My PHP file need to save the image in a server and store the image path in a MYSQL database.

My database imageid contains table image_table as below :

create table image_table
(
ID     INT not null AUTO_INCREMENT,
path   varchar(256),
primary key (ID)
)

My PHP Code is as below. Image saving in the server is working fine, but throws few errors storing the image path in DB. Error running the below PHP code :

Parse error: syntax error, unexpected '$conn' (T_VARIABLE) in   C:\xampp\htdocs\appinventor\postfile.php on line 7

The PHP Code with above error:

   <?PHP
$servername = "localhost";
$username = "root";
$password = "basis123";
$database = "imageid"
// Create connection
$conn = new mysqli($servername, $username, $password);
// Check connection
if ($conn->connect_error) {
die("Connection failed: " . $conn->connect_error);
} 
echo "Connected successfully";  


@mysqli_select_db($database) or die( "Unable to select database");

 $query = "INSERT INTO image_table (path) VALUES('$_GET['filename']')");
//mysql_query($query);

//File Transfer Logic
$data = file_get_contents('php://input');

if (!(file_put_contents($_GET['filename'],$data) === FALSE)) echo "File xfer completed."; // file    could be empty, though
 else echo "File xfer failed.";

 // $_GET['filename'] has the file name . and C:\xampp\htdocs\myapp is the file path
 echo $_GET['filename']
 //mysql_close();   
 ?>

When i remove the database connection and SQLQuery in php code the connection is successful. Removed lines of code for successful connection and log as "Connected successful"

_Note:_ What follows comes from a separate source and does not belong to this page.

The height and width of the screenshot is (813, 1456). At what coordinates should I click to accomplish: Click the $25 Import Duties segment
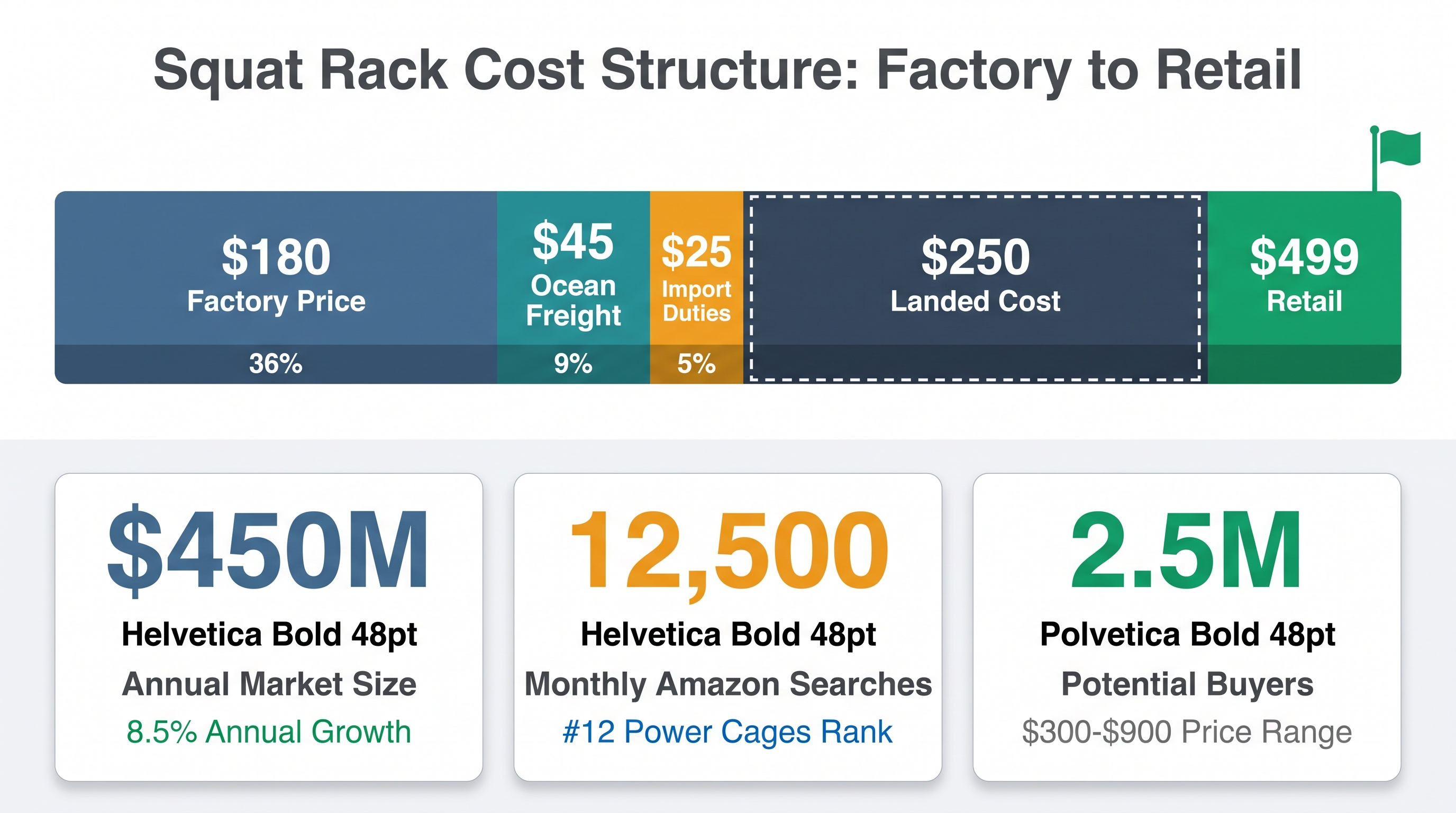[x=696, y=287]
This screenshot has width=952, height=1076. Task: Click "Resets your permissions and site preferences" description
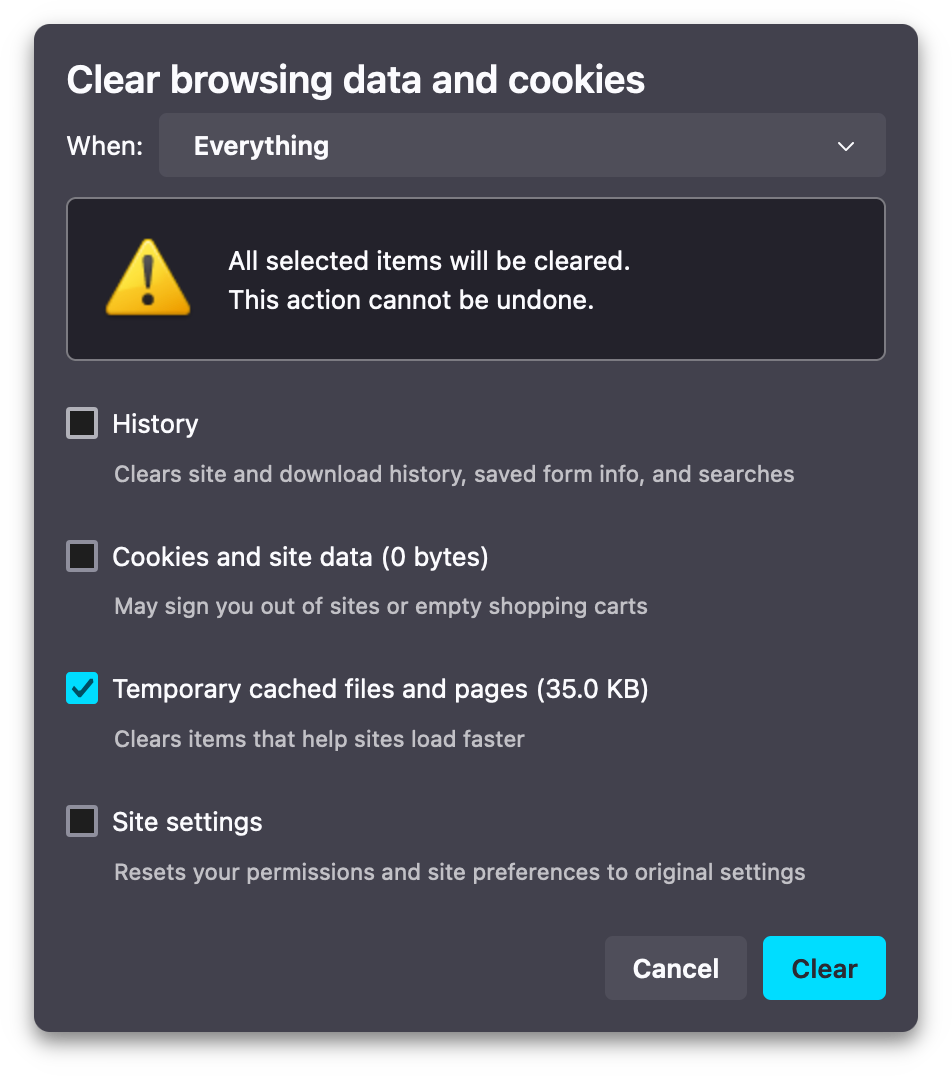459,872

 @mysqli_select_db($database) or die( "Unable to select database");

 $query = "INSERT INTO image_table (path) VALUES('$_GET['filename']')");
 //mysql_query($query);

Where did i go wrong ?Any suggestions ?

Answer 1

You need a semi colon after

 $database = "imageid"

so it should be

$database = "imageid";

You also don't want to be putting user input directly into your SQL. http://en.wikipedia.org/wiki/SQL_injection

Answer 2

You forgot semicolon after $database = "imageid"

$database = "imageid";

And you have extraneous parenthesis here:

$query = "INSERT INTO image_table (path) VALUES('$_GET['filename']')");

Try this:

<?php


    $servername = "localhost";
    $username = "root";
    $password = "basis123";
    $database = "imageid";
    // Create connection
    $conn = new mysqli($servername, $username, $password,$database);

    // Check connection
    if ($conn->connect_error) {
        die("Connection failed: " . $conn->connect_error);
    }
    echo "Connected successfully";


    mysqli_select_db($conn,$database);

    $query = "INSERT INTO image_table (path) VALUES('".$_GET['filename']."')";//also this is unsafe
    //mysql_query($query);

    //File Transfer Logic
    $data = file_get_contents('php://input');

    if (!(file_put_contents($_GET['filename'],$data) === FALSE)) echo "File xfer completed."; // file    could be empty, though
    else echo "File xfer failed.";

    // $_GET['filename'] has the file name . and C:\xampp\htdocs\myapp is the file path
    echo $_GET['filename']
    //mysql_close();   
    ?>

Answer 3

Main problem:

$database = "imageid" 
                     ^----missing ;
$conn = new m

PHP strings+arrays 101: You cannot use quoted array keys within a double-quoted string, unless you use the {}-extended syntax:

$foo = "$arr['key']"; // bad
$foo = "$arr[key]"; // ok
$foo = "{$arr['key']}"; // ok

So:

 $query = "INSERT INTO image_table (path) VALUES('$_GET['filename']')");
                                                        ^--------^

is wrong, as well as being vulnerable to SQL injection attacks.